There is, however, I know, a very sad note as well, because I want to say a word of appreciation and condolence for Khairy Ramadan Aly. As you know so well, he worked for the embassy here for 18 years. He was killed on January 28th during the demonstrations while searching for his son. His family is here with us. I want to express our sympathy and our appreciation for his service and extend our condolence and support to the family in their time of loss. No words can ever replace the loss of a husband, a father, a grandfather, a colleague, but we are standing with his family and we will continue to do so.

I think that the (inaudible) that you have done is in the real tradition of its expeditionary diplomacy. This was an extraordinary moment, and I was touched by an Embassy Cairo officer who said that the circumstances we’ve been forced to endure have moved us beyond ties and suits and uniforms, and we have forged a camaraderie across all the agencies of the United States Government.

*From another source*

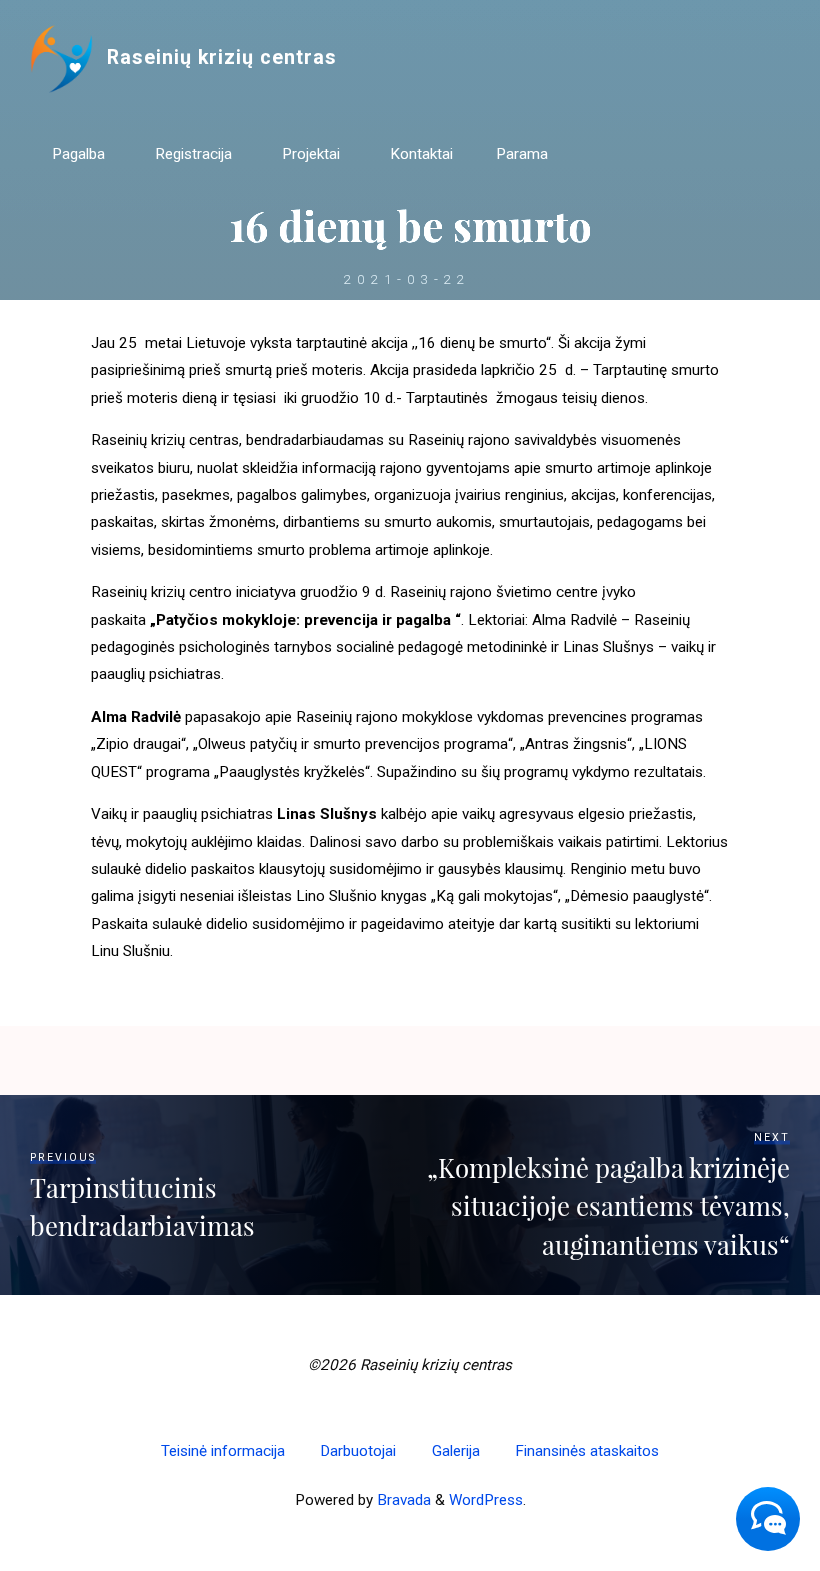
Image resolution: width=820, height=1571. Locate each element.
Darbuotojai (358, 1451)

I am very proud of you. And I had the opportunity in my meetings last night and today to express our admiration to the people of Egypt and our support for those civilian and military who are working with the Supreme Council of the armed forces, with the prime minister and the government to translate into reality the dreams and aspirations of the Egyptian people. That is our hope for Egypt, and we stand ready to assist in every way possible, because this is Egypt’s moment, this is Egypt’s story. But the United States has been a partner and will remain a partner and a friend as this great transformation to democracy continues.

Now, what I’d like to do is shake as many hands as possible to personally thank you and to greet you. Before I lose my voice trying to — (laughter) – reach way back there and way back there. But I went to Tahrir Square. I don’t know where Ahmed (ph) and Ike (ph) are, the two young men right there, who were my guides and who described for me their own experiences and what was happening during those tumultuous breathtaking days in Tahrir Square well named for liberation of the human spirit, of a country whose future is, in my view, even greater than the already extraordinary past.

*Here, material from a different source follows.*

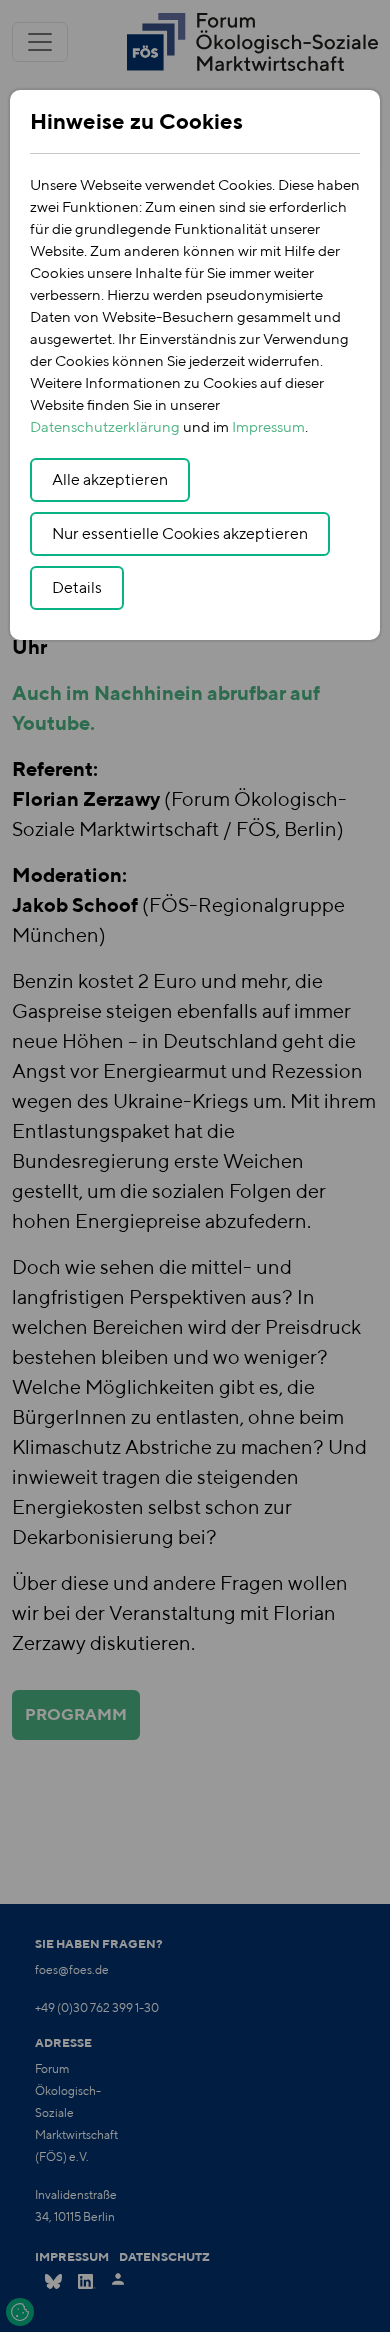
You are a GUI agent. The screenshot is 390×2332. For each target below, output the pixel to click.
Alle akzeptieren (110, 479)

I said to the foreign minister and other ministers that I had dinner with last night that compared to Egypt, the United States is a very, very young country – 225 years (inaudible) 7,000 years. There’s not much of a comparison. But we are the oldest democracy, so we do know a thing or two about translating into reality the democratic principles and values. And we know that it is the most important work that any people can do. It is not easy work. It has taken us a long time. And frankly, we’ve had a lot of struggles along the way. We’ve had our own problems in overcoming divisions, fighting a civil war, reaching out to include women, people of different religions and backgrounds and races – all in the American democracy.

And I have great confidence that Egypt is going to break the mold, that you are going to show how democracy works in a way that, for generations to come, not only future Egyptians but people everywhere, are going to point and say, “That was one of the most important historic turning points.” The pyramids are magnificent, but nowhere near as magnificent as what you have already done.

And now to make sure – (applause) – that all that work and all that sacrifice, including the loss of an employee here at the Embassy, is not in vain, that no one is permitted to hijack this revolution, no one is permitted to turn the clock back on this revolution, no one is permitted to claim it for only one group of Egyptians and try to exclude other Egyptians. That will be the challenge.

And we will help in every way possible to support those who are making the decisions now to support the process that will allow Egyptians to elect the leaders who will lead the first part of this new democracy, and to remind everyone that elections is not all that democracy’s about. People can have an election and then never want to have another election. And what has to happen is to really embed all of the values of democracy into the hearts and minds of the Egyptian citizens.

So I come to thank you, but also to pledge support and to tell you that the United States of America will be with Egypt on this next chapter in the extraordinary history of this civilization.